YOUR ASSIGNMENT: When you reach the line with "Viewport: 965px width, 519px", start repeating the lines exactly and keep going to the end of the records, but drop every picture.
[[ DATA TO USE open ]]
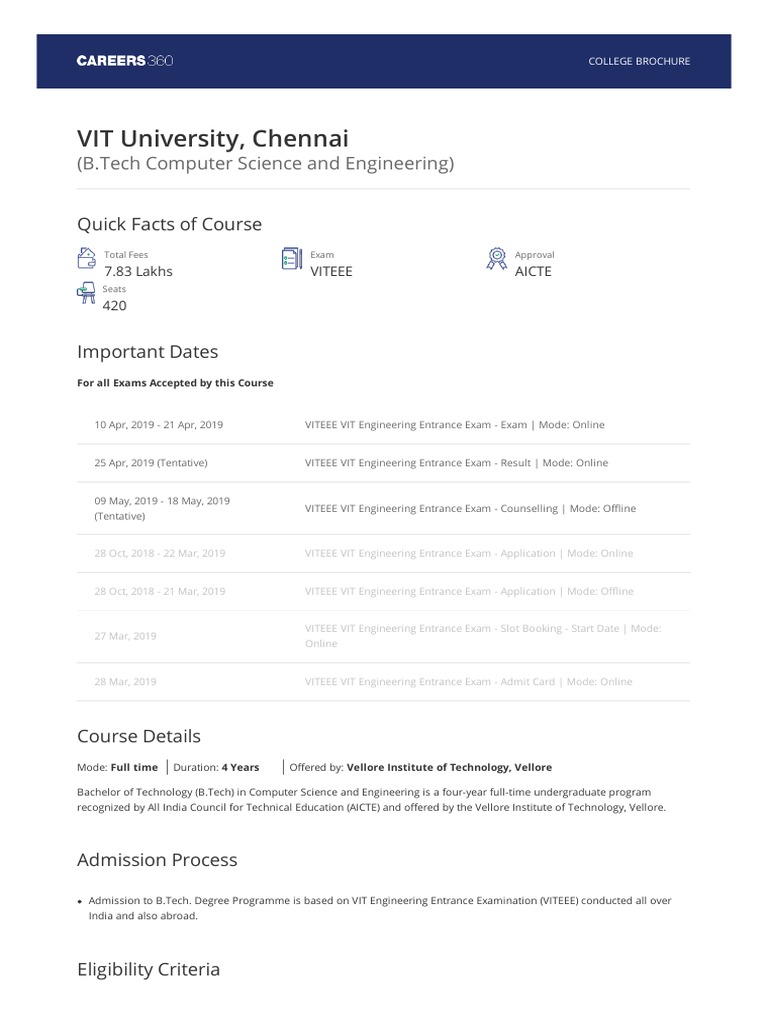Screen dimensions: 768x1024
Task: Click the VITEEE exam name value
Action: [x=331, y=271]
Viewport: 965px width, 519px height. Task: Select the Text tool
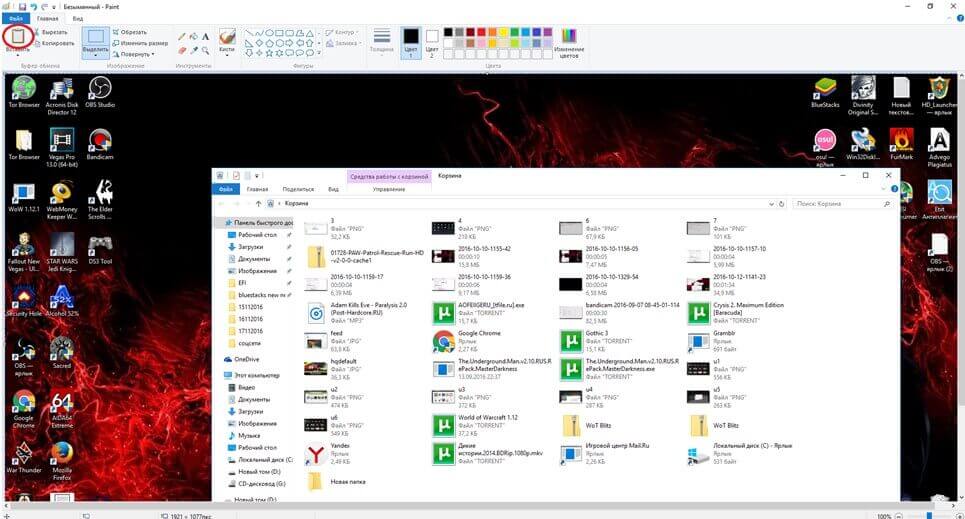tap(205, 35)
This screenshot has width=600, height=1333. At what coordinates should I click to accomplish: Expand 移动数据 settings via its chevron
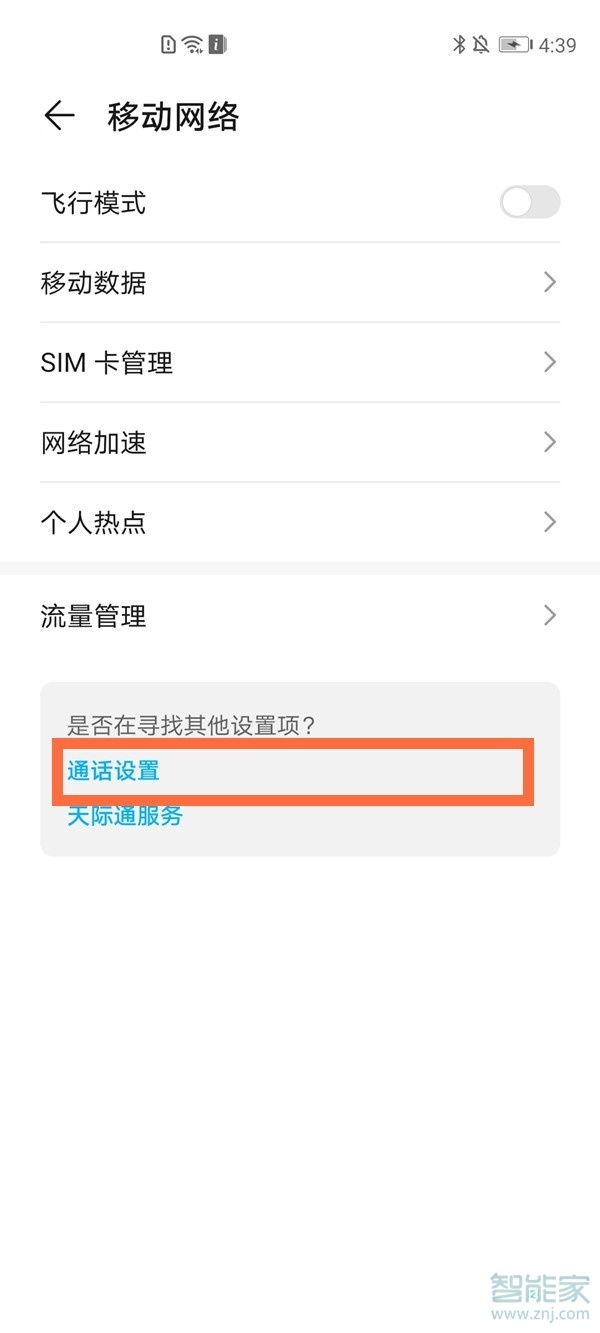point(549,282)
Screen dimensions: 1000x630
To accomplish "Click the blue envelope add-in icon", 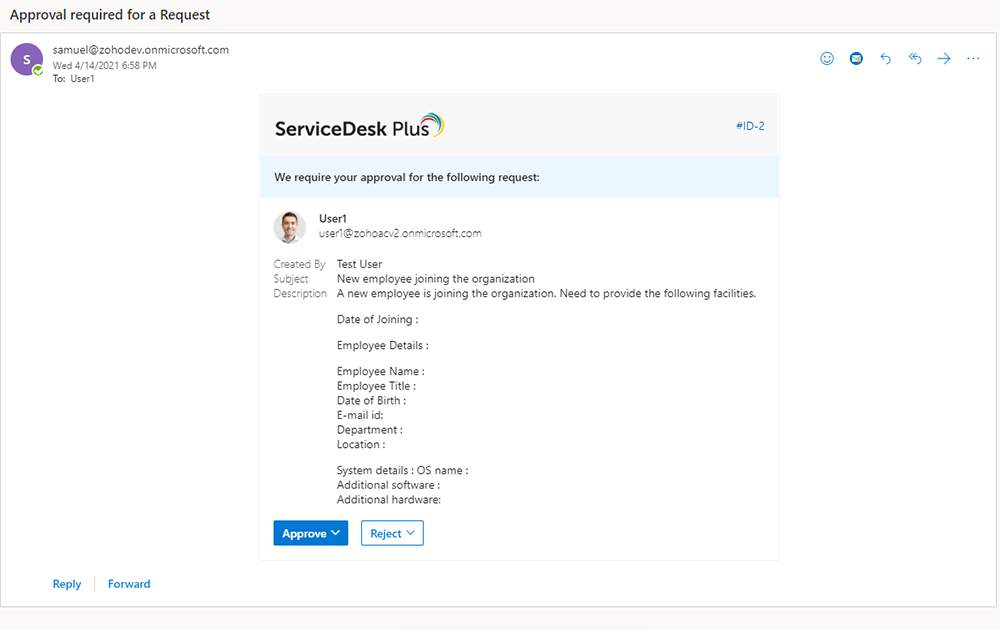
[[ DATA TO USE closed ]]
EXERCISE OUTPUT:
Viewport: 965px width, 519px height. Task: Select the Text tool
tap(205, 35)
This screenshot has width=600, height=1333. At what coordinates should I click to accomplish: Expand 移动数据 settings via its chevron
point(549,282)
Screen dimensions: 1000x630
To accomplish "Click the blue envelope add-in icon", 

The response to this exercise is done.